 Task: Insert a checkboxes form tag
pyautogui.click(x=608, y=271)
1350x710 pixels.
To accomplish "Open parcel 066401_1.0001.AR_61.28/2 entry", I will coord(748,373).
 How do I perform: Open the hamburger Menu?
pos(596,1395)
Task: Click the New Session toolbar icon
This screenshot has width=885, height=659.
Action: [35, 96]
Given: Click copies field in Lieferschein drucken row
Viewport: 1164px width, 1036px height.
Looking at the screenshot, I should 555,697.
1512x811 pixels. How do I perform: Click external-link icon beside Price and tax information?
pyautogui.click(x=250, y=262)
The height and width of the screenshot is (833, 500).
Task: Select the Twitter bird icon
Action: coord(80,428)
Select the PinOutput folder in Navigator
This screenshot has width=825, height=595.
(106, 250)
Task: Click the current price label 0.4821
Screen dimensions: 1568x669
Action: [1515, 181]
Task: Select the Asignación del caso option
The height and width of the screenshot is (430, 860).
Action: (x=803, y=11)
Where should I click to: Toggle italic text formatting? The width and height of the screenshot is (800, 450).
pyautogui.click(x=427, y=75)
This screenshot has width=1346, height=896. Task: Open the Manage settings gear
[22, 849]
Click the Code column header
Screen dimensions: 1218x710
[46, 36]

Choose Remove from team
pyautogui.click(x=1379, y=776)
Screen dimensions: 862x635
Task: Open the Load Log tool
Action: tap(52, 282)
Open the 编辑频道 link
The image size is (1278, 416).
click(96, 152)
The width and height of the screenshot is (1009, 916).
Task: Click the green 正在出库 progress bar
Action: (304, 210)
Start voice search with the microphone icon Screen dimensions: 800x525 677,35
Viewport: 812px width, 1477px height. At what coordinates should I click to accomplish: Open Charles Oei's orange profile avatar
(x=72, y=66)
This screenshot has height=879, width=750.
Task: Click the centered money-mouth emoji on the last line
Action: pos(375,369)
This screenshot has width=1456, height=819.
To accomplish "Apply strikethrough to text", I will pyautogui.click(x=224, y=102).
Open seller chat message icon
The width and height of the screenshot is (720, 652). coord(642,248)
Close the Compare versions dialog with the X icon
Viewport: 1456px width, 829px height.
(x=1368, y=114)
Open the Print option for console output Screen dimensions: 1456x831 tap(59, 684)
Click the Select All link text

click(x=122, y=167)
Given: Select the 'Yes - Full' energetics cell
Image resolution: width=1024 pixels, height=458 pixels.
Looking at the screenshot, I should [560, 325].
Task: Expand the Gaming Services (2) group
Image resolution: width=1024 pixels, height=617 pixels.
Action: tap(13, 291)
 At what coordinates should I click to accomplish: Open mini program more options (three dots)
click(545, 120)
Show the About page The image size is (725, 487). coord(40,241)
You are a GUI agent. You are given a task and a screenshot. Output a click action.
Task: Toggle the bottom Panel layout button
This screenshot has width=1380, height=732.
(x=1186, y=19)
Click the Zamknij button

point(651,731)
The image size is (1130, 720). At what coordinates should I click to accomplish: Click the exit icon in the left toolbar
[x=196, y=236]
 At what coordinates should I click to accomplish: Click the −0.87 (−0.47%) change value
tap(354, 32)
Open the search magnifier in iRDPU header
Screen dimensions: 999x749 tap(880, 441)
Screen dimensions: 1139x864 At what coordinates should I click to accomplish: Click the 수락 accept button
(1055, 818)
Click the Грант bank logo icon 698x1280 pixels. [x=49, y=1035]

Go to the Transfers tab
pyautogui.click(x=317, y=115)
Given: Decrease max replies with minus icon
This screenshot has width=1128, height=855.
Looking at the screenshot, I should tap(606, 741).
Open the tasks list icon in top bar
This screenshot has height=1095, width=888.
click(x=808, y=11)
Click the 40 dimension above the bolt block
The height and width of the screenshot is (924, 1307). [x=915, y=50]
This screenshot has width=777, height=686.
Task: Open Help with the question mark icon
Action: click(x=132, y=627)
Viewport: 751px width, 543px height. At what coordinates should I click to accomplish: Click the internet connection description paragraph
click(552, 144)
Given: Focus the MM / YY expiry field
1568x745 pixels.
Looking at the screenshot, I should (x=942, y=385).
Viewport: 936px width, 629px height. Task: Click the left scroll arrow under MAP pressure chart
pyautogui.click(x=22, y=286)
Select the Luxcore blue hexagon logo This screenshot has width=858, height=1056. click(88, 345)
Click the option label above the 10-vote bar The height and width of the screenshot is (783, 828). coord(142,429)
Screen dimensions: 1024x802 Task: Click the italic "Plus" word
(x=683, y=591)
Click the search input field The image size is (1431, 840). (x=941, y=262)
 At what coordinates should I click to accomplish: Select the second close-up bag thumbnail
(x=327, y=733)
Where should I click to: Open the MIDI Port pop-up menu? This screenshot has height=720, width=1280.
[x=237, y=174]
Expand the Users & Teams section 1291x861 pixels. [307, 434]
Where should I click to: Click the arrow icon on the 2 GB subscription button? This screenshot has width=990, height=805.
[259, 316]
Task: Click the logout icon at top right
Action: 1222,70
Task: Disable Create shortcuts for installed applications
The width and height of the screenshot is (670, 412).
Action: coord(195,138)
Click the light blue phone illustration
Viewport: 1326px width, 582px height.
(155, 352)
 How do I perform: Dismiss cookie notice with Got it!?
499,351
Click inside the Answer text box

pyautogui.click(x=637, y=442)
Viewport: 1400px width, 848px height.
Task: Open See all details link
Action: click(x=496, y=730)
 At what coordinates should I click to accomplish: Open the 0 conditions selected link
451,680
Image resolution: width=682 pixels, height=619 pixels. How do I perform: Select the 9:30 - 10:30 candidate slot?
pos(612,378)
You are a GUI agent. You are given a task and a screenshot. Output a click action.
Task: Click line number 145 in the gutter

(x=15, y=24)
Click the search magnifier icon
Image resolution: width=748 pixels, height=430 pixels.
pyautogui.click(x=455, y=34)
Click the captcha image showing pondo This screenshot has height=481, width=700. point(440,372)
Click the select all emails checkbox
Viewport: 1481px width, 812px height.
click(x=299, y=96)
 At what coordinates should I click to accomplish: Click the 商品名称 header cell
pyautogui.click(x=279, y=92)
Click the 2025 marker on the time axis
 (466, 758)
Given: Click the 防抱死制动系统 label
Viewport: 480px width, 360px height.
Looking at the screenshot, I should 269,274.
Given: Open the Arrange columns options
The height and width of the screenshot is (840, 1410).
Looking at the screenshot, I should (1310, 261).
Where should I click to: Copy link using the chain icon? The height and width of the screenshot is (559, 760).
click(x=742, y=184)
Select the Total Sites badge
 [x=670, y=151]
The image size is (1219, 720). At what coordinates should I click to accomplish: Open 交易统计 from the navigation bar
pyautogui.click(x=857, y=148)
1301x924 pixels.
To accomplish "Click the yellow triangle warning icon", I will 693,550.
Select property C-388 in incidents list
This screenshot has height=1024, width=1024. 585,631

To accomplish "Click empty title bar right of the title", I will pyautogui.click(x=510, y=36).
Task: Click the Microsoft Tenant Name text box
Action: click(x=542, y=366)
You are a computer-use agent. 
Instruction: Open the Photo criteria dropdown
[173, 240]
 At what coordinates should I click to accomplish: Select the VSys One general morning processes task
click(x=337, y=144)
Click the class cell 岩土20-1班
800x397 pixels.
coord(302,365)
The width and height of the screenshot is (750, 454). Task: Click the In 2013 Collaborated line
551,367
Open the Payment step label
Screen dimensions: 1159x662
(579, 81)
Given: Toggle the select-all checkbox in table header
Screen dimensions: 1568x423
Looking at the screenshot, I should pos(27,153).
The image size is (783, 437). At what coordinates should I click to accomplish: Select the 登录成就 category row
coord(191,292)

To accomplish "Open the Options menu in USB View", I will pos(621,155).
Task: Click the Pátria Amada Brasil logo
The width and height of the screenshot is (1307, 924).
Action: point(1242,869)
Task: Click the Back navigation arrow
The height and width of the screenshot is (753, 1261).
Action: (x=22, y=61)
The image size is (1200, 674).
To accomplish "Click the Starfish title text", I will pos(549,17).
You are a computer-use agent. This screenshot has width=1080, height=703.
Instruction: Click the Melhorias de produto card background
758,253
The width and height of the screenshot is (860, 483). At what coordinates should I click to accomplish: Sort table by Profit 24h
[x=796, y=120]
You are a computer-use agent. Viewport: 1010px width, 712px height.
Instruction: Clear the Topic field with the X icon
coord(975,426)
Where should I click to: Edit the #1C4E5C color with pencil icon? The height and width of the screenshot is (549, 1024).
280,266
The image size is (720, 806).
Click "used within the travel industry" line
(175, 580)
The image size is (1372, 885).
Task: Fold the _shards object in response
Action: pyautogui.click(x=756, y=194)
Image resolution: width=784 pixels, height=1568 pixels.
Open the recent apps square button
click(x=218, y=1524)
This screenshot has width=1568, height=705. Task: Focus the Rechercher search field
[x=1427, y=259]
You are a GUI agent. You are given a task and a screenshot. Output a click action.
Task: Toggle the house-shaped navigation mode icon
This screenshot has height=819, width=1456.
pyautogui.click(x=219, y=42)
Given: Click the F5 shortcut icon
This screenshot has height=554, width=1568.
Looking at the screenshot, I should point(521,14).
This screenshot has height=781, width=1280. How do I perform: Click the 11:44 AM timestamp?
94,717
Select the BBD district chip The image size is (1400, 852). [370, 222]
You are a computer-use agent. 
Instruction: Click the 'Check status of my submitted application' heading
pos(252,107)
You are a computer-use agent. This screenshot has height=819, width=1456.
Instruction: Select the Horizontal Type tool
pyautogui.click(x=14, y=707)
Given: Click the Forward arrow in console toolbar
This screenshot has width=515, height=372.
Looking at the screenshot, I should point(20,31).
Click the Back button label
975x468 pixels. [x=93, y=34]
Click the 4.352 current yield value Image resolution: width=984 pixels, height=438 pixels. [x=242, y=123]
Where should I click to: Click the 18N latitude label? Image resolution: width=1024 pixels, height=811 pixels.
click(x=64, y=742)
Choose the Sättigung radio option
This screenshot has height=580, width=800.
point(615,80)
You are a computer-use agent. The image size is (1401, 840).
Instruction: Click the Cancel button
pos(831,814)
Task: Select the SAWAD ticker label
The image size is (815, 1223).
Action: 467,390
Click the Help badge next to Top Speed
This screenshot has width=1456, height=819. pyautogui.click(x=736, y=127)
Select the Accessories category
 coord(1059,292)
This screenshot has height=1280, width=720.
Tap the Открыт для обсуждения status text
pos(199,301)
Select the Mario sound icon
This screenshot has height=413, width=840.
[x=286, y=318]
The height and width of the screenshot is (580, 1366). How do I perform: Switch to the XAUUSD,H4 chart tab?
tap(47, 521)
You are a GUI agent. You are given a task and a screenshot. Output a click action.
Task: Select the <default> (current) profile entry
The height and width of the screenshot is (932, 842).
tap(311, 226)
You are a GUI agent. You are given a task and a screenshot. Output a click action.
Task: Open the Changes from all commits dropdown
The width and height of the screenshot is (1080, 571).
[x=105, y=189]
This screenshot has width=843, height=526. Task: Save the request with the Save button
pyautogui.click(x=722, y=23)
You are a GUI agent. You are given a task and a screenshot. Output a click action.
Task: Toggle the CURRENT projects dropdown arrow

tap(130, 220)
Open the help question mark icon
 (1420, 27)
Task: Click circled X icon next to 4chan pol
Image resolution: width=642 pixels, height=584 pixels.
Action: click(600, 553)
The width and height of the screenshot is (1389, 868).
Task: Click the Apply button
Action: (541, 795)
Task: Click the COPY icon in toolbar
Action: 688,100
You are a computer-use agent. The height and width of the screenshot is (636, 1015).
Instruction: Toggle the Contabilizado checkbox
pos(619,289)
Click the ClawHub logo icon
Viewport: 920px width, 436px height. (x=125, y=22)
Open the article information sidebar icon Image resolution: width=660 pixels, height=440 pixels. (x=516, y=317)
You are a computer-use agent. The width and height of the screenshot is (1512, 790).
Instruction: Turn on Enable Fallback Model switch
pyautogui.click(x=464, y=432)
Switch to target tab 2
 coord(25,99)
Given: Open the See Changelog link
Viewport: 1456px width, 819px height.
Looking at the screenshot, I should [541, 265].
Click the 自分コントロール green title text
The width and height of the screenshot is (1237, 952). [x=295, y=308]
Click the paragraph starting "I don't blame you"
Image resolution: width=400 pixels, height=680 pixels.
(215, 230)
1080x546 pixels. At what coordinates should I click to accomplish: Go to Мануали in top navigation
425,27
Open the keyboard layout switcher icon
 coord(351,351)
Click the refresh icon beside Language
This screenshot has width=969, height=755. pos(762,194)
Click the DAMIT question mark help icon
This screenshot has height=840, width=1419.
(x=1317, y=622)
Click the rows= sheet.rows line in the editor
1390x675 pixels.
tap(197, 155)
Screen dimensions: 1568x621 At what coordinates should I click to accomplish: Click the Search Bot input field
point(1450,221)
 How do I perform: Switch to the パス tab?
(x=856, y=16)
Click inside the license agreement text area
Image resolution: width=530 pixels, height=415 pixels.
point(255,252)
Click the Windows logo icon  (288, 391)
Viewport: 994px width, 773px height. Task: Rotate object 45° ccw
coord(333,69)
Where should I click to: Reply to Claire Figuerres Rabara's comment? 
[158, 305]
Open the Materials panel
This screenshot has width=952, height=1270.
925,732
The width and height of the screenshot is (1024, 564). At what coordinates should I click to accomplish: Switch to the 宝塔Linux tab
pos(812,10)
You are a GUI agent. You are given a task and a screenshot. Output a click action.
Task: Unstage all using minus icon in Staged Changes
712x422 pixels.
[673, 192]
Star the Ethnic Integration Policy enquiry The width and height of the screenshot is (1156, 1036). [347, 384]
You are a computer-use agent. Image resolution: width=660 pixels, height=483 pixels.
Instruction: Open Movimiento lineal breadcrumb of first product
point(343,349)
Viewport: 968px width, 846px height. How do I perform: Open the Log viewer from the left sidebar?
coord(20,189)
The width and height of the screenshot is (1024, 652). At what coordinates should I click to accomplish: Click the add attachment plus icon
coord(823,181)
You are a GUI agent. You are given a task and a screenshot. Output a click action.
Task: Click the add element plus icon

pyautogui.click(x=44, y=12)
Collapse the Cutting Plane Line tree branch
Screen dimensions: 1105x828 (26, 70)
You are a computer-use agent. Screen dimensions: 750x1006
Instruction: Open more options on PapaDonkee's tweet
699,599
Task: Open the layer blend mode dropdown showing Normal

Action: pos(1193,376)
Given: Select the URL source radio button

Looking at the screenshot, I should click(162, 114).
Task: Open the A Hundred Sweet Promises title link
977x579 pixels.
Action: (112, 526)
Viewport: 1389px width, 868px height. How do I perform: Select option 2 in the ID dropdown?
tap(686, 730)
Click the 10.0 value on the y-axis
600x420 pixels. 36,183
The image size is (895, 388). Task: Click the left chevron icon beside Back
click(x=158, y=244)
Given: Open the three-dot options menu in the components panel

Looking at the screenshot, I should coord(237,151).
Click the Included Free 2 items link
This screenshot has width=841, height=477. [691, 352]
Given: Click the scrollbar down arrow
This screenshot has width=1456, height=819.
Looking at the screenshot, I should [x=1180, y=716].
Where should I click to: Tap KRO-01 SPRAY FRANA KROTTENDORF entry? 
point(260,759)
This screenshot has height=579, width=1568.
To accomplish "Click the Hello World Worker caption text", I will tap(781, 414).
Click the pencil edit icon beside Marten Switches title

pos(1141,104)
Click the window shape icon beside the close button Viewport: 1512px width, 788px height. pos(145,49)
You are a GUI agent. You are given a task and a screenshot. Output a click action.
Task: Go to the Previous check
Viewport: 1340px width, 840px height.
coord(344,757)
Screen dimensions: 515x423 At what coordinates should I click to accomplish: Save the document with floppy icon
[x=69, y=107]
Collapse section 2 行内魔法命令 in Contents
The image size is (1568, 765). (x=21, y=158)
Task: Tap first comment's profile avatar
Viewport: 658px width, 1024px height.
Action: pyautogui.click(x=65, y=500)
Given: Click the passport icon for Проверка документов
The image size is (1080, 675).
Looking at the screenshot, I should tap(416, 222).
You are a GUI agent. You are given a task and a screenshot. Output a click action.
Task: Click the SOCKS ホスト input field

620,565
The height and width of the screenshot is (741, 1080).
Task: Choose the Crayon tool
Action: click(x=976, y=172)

» Requirement:
Report every line above that contains the word "from" by copying each such line in full. Case counts, so a match must have the same capitals and lowercase letters.

» Written solution:
Choose Remove from team
The image size is (1219, 720). At what coordinates should I click to accomplish: Open 交易统计 from the navigation bar
Task: Open the Changes from all commits dropdown
Viewport: 968px width, 846px height. How do I perform: Open the Log viewer from the left sidebar?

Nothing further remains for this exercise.